THE PROBLEM — Throughout the material below, count each line in which the word "agent" appears, then reply with the count only.

╭─ MATERIAL FOR THE TASK

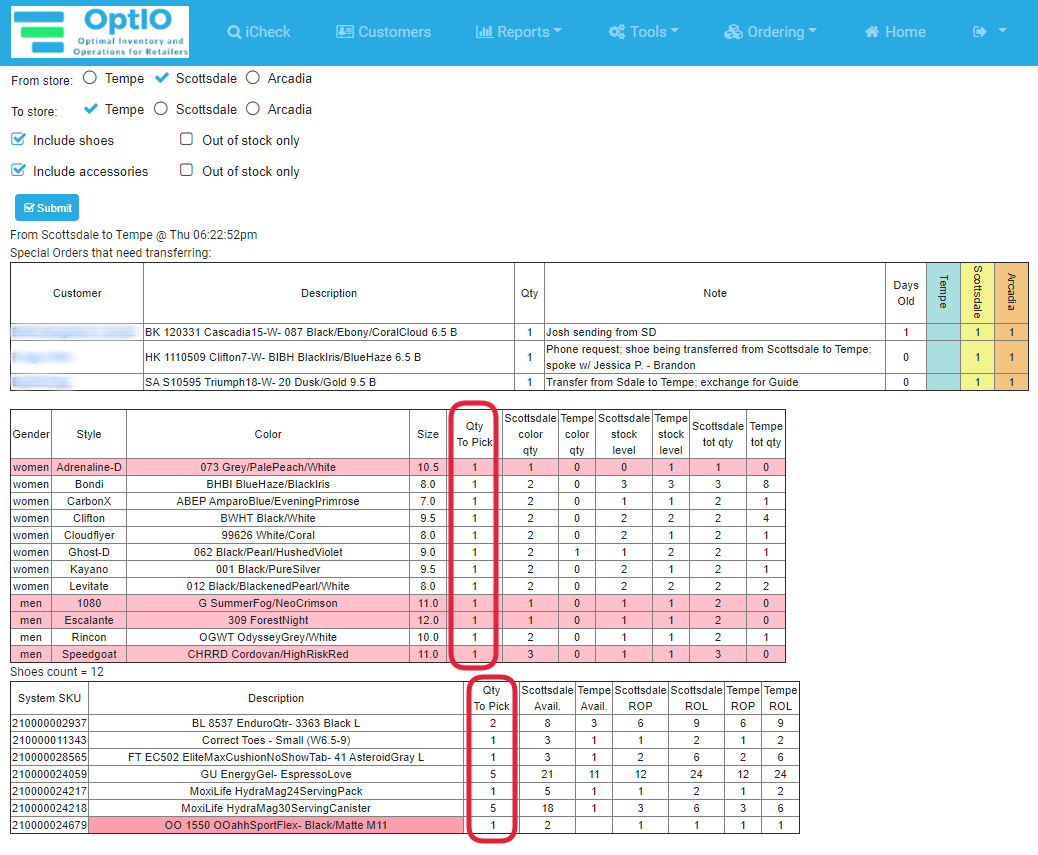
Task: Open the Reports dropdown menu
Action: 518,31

╰─
╭─ MATERIAL FOR THE TASK

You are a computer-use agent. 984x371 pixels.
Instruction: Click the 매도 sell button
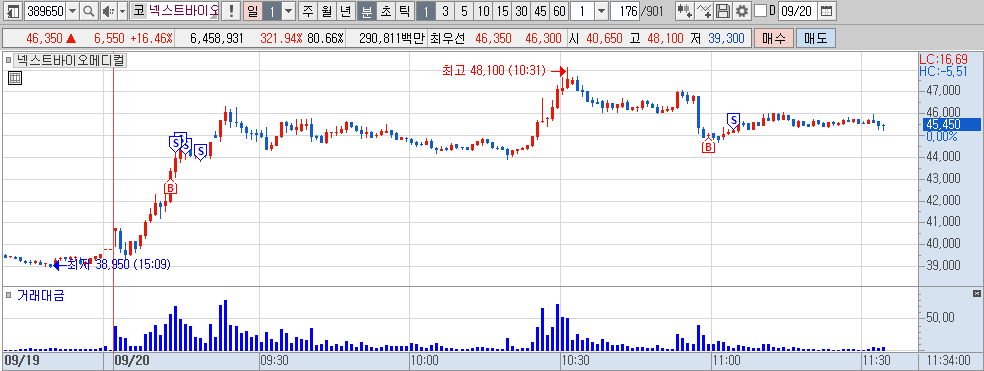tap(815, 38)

╰─
╭─ MATERIAL FOR THE TASK

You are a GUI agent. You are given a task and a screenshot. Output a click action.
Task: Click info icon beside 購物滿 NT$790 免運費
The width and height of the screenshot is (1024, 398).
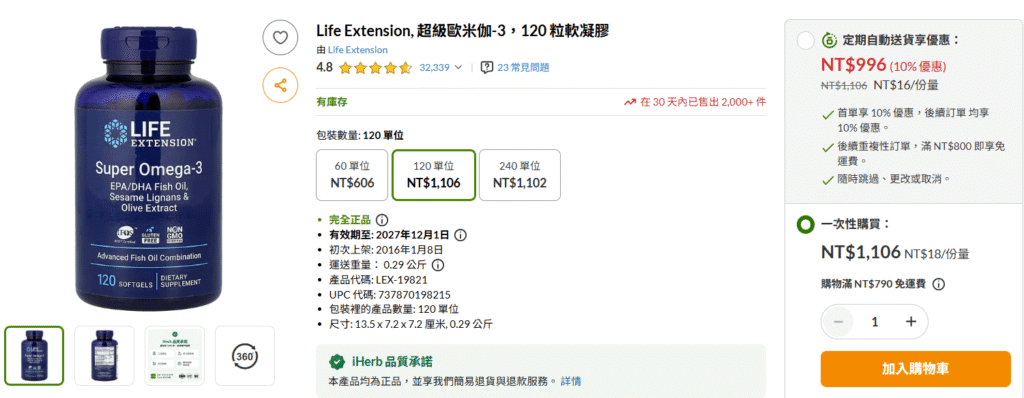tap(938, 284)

╰─

FINISHED EXERCISE — 2